Eu devo ser invisível, pensei quando ele não pareceu notar minha presença. Fui até a lanchonete. Também não deu em nada. Se pelo menos eu tivesse coragem de me aproximar.
Era improvável. Minha timidez jamais me permitiria tanto arrojo. Desisti e fui embora frustrada.
Desde então, passei a ir até a estação pelo menos uma vez na semana, certa de que um dia o menino me notaria.
 
Num desses dias, meu pai passou de carro. Eu estava com minhas amigas inseparáveis, Sandra Fatima e Marcela, e no trajeto proibido.
Ele parou o carro e com cara de tempestade e me fez entrar sem dar uma palavra. Chegando em casa brigou com minha mãe por minha causa.
Fiquei indignada. Porem, não pretendia seguir à risca suas ordens.
Passei a ser mais atenta. Quando via um carro igual ao dele eu me abaixava e as meninas formavam um circulo à minha volta e ele passava batido.
 
Durante um bom tempo insisti em minha peregrinação infrutífera. Nesse meio tempo, Sandra descobrira que o nome dele era Bruno. Já era alguma coisa. Pelo menos eu tinha um nome com que sonhar, bordar nos cadernos de escola e até fazer poemas.
Até que um dia, cansei. Jurei nunca mais por meus pés na droga da estação.
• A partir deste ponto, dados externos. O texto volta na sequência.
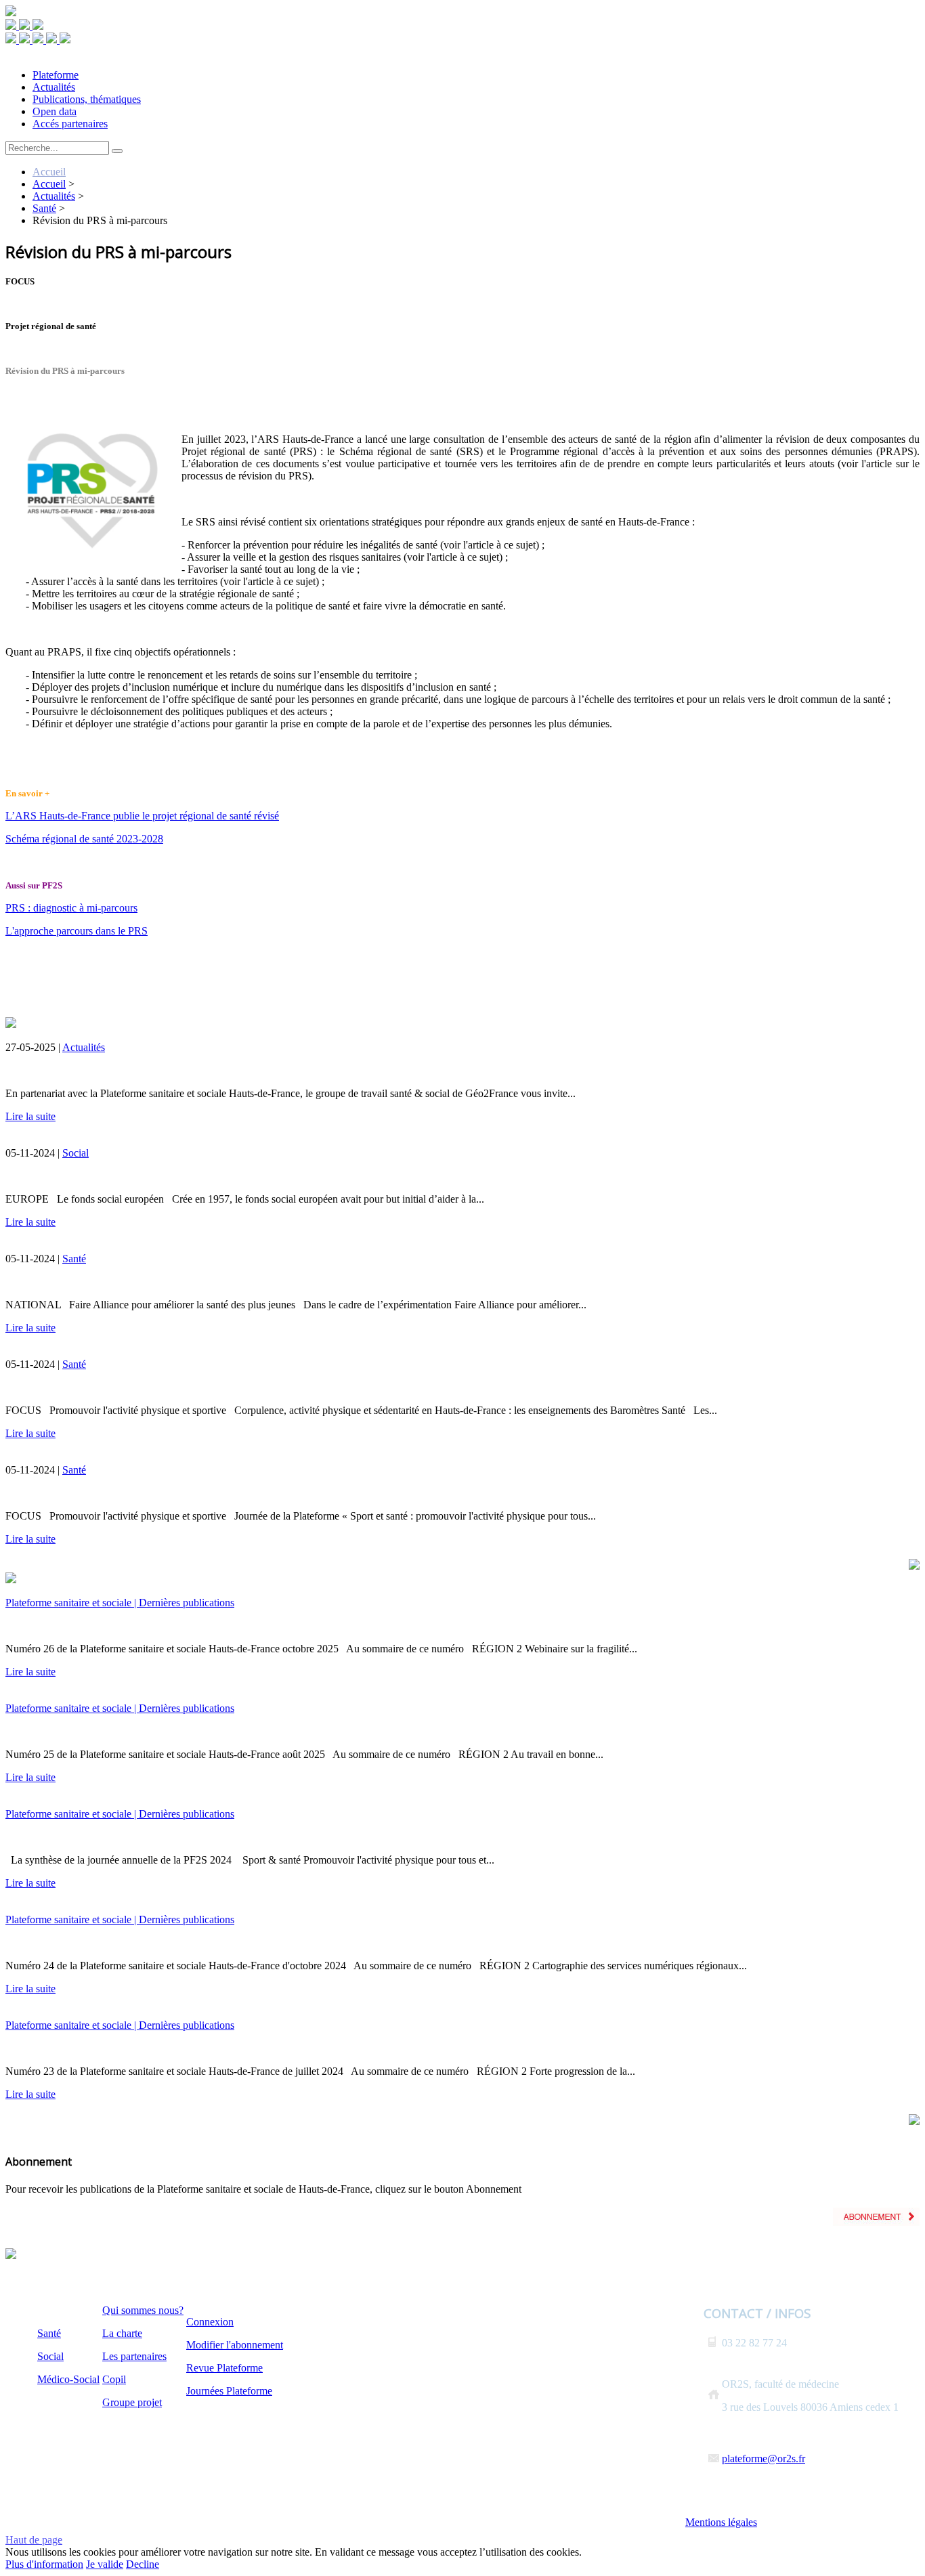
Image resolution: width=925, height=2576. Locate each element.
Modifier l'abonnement (234, 2344)
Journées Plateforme (229, 2391)
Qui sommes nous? (143, 2310)
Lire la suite (30, 1116)
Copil (114, 2379)
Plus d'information (44, 2564)
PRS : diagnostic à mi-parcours (71, 908)
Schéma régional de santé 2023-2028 (84, 838)
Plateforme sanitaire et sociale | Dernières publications (119, 1602)
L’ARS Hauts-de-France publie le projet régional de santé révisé (142, 815)
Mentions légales (721, 2522)
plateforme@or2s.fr (763, 2458)
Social (75, 1153)
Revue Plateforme (224, 2368)
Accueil (49, 171)
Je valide (104, 2564)
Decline (142, 2564)
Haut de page (33, 2540)
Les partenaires (134, 2356)
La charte (122, 2333)
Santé (74, 1258)
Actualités (83, 1047)
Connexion (210, 2321)
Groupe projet (132, 2402)
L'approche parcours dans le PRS (76, 931)
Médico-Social (68, 2379)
No entanto, meu coração não desistira, lá no fundo ainda acalentava uma tênue esperança.  Garota tola! ─ eu me recriminava com raiva.
 
Quando meu pai disse que fora transferido para Belo Horizonte e que lá iriamos morar, meu pensamento voou para o garoto da estação. O que nem começara, acabara. Ponto final.
Chorei escondida. Sai dessa! ─ censurei-me secando as lagrimas, prometendo a mim mesma jamais voltar a chorar por aquele carinha.
 
Não sei o que me deu para ignorar meu juramento ─ talvez o último restinho de esperança que nunca nos abandona ─ mas insisti com minha mãe para irmos de trem para Belo Horizonte, uns dias antes da mudança. Meu pai estranhou, queria que a gente fosse de carro, mas eu sempre soube como dobra-lo e ele acabou concordando.
 
Na estação passei a largo do guichê, agora desprovido de magia. Não arrisquei uma olhadinha sequer. Fiquei orgulhosa de mim. Será que de tanto lembrar e aceitar minha decepção eu estava me livrando dela?
Faltavam dez minutos para o embarque quando pelo canto do olho eu o vi se aproximar da plataforma. Meu coração quase explodiu, mas fiquei na minha, fingi que não o tinha visto.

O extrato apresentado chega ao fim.